*DIRECTIONS*. Could you copy the records below exactly, leaving out any pictures?
RECORDS FOR THIS TASK Start Marker
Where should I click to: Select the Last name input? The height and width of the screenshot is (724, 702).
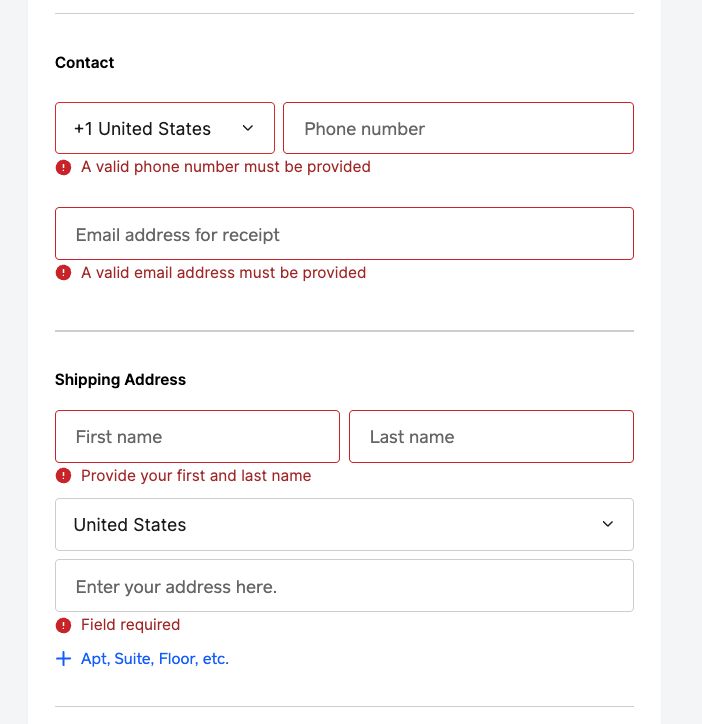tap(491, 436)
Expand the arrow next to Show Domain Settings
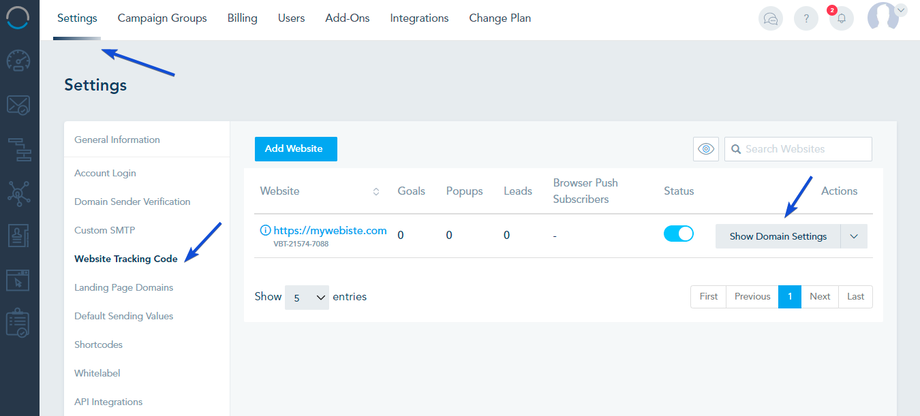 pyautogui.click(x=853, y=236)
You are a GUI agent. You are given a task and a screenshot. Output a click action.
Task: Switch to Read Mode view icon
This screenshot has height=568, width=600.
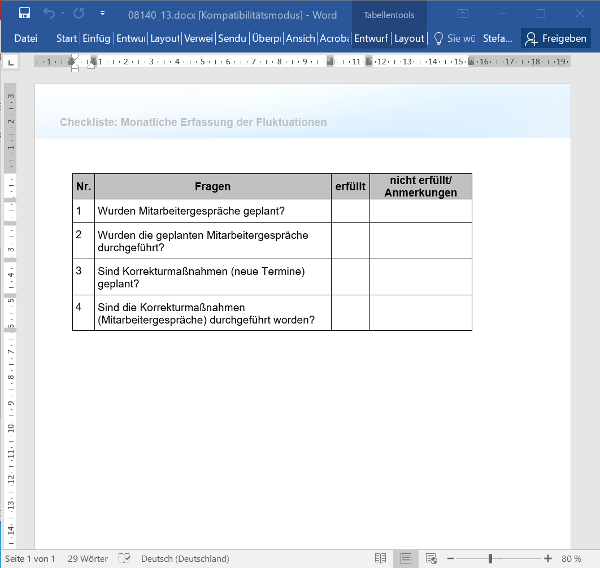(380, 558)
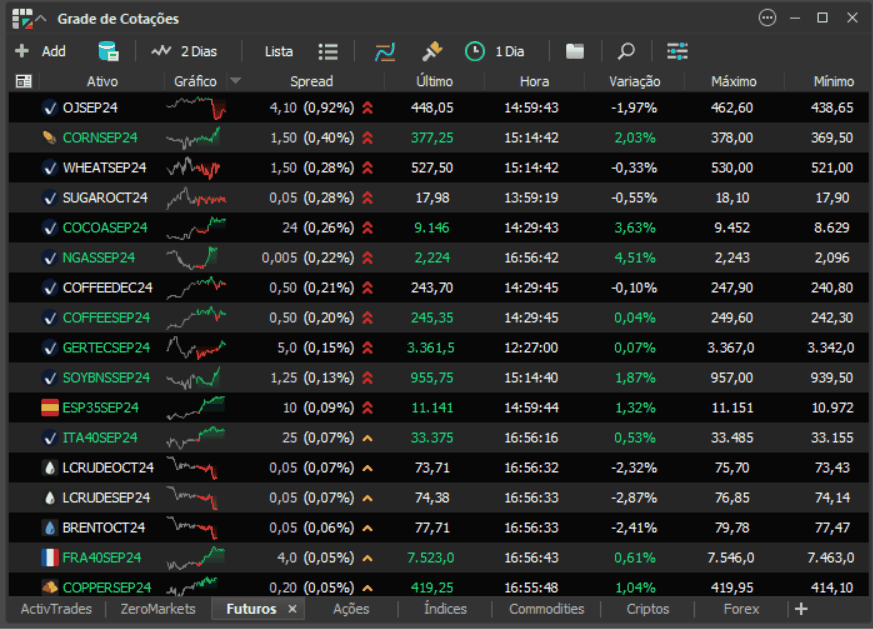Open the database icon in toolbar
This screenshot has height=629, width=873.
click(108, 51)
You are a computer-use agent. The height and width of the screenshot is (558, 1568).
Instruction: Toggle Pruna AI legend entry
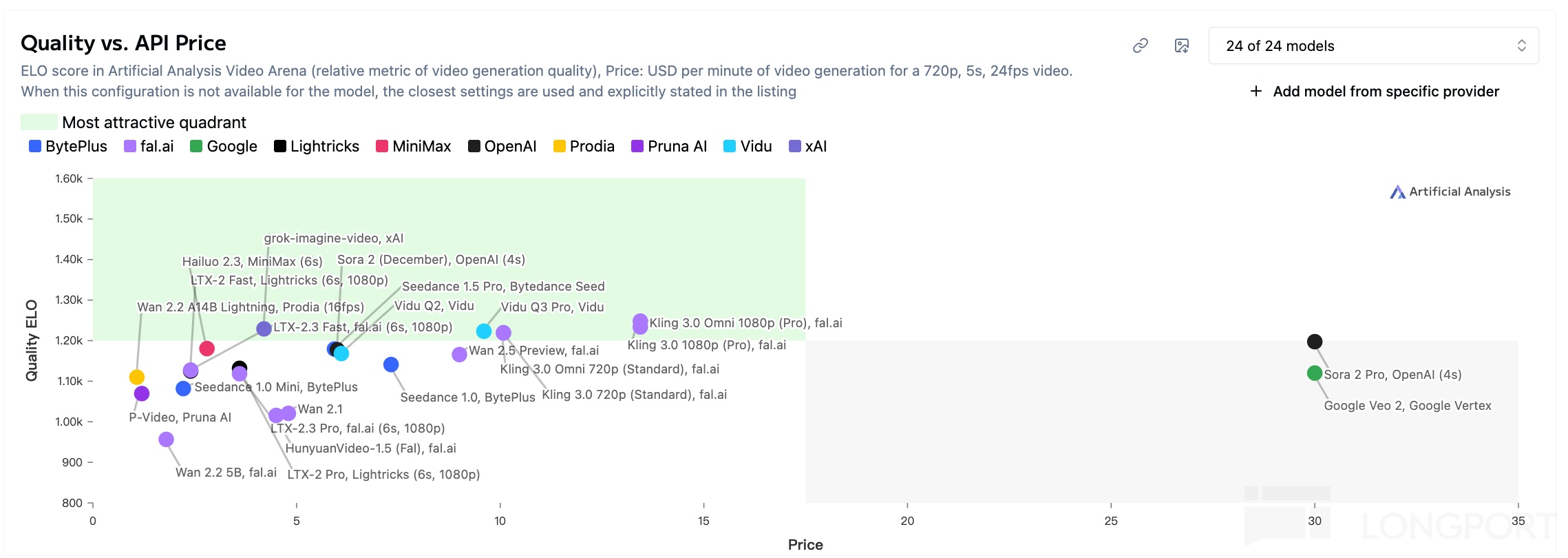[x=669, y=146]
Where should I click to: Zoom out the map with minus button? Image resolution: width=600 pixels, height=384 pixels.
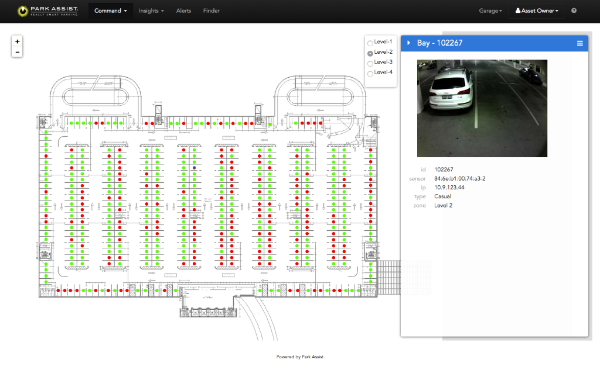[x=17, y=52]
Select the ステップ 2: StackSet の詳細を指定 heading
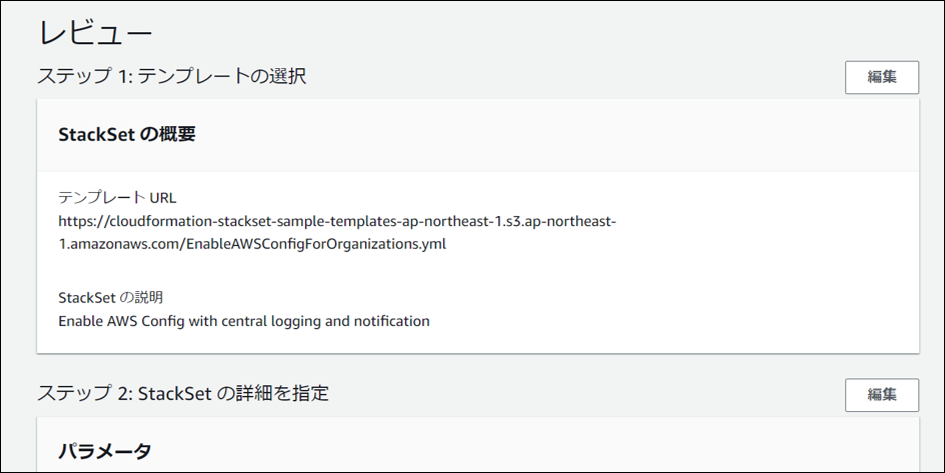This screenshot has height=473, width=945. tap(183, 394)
RECORDS FOR THIS TASK End Marker
*EXERCISE RESPONSE*.
Where should I click to: Select the Last name input? The height and width of the screenshot is (724, 702).
tap(491, 436)
Expand the arrow next to Show Domain Settings
 pyautogui.click(x=853, y=236)
You are a GUI agent. You are given a task and a screenshot. Output a click action.
Task: Switch to Read Mode view icon
This screenshot has height=568, width=600.
(380, 558)
Open the database icon in toolbar
This screenshot has height=629, width=873.
click(108, 51)
You are a computer-use agent. The height and width of the screenshot is (558, 1568).
Instruction: Toggle Pruna AI legend entry
[x=669, y=146]
Where should I click to: Zoom out the map with minus button? Image resolution: width=600 pixels, height=384 pixels.
[x=17, y=52]
Select the ステップ 2: StackSet の詳細を指定 heading
This screenshot has height=473, width=945. tap(183, 394)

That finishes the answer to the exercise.